Elle fait, dans cette conférence, l'hypothèse que le corps objectal a longtemps occulté la vision de l’homme comme être vivant et que c’est peut-être ce qui arrive encore avec l’avènement du corps organique, «biologique». Elle distingue un corps «qui vient», de moins en moins charnel, mais fonctionnel, efficace, qui doit répondre à ce qu'on lui demande, aux besoins, au travail, au plaisir, à la procréation et un corps «qui s’en va», qui est le corps désirant, vieillissant, le corps sexué.

Extraits : Je fais l'hypothèse que, dans sa réalité physique, objective et matérielle, ce corps objectal a toujours plus ou moins occulté la compréhension de l'homme comme être vivant, comme si la vie s'était déposée en lui pour ne laisser qu'un reste, une dépouille inanimée, une tunique de peau. Et c'est peut-être encore ce qui arrive au corps dans une version moderne technoscientifique où le corps apparaît comme corps biologique.

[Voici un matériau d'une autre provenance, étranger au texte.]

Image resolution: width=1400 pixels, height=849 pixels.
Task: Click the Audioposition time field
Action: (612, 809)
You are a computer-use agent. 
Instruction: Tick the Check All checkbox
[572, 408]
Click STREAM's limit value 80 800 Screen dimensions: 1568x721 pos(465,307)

Elle aborde les points suivants dans sa conférence :
- La question du corps biologique et son nouveau statut
- La question du génie génétique et de l'entrée de l'homme dans l'époque de sa reproductibilité technique
- Les limites à assigner ou non à la fabrication biotech de l'homme et à l'idéologie du transhumanisme
- La théologie et l'ontologie constitutent-elles ou non des barrières au transhumanisme?

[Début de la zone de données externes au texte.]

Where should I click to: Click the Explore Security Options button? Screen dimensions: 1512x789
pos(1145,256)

- Que veut dire être humain et comment rester humain?

Dans ses travaux précédents, Silviane Agacinski avait proposé une philosophie de la mixité s'écartant de Simone de Beauvoir, elle soutenait qu'il n'y avait pas de contradiction entre la liberté des femmes et leur fécondité. Elle s'est intéressée à la manière dont les Grecs puis le christianisme ont identifié la virilité à la spiritualité. Les travaux de Françoise Héritier ont mis en évidence un imaginaire qui contribue à dénier aux femmes leur puissance procréatrice. Les hommes ne reconnaissant qu'à eux seuls le pouvoir fécondant, ils reconnaissent aux femmes un pouvoir nourricier secondaire et nouent un lien symbolique et juridique supérieur à celui que créent l'accouchement et la relation maternelle. Sylviane Agacinski, dans cette perspective, s'est interrogée sur la représentation et l'interprétation du processus de génération dans ses livres précédents. Dans son ouvrage Corps en miettes, publié en avril 2009 chez Flammarion, elle s'intéresse à la fabrication des corps, du body building à l’ingénierie génétique. Elle pointe le marché du corps, la gestation pour autrui, formulation dangereuse à ses yeux. Elle y voit surtout une aliénation biologique qui frappe les femmes de certains pays. Elle pose, en fait, la nécessaire question du don quand il s'agit de donner la vie.